What you will do
Every record should be written out exactly, please.

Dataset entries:

[Start of section]

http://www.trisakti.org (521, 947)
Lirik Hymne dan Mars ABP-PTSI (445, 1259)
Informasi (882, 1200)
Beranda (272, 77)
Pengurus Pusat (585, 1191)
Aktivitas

[End of section]

Problem solution
http://www.trisakti.org (521, 947)
Lirik Hymne dan Mars ABP-PTSI (445, 1259)
Informasi (882, 1200)
Beranda (272, 77)
Pengurus Pusat (585, 1191)
Aktivitas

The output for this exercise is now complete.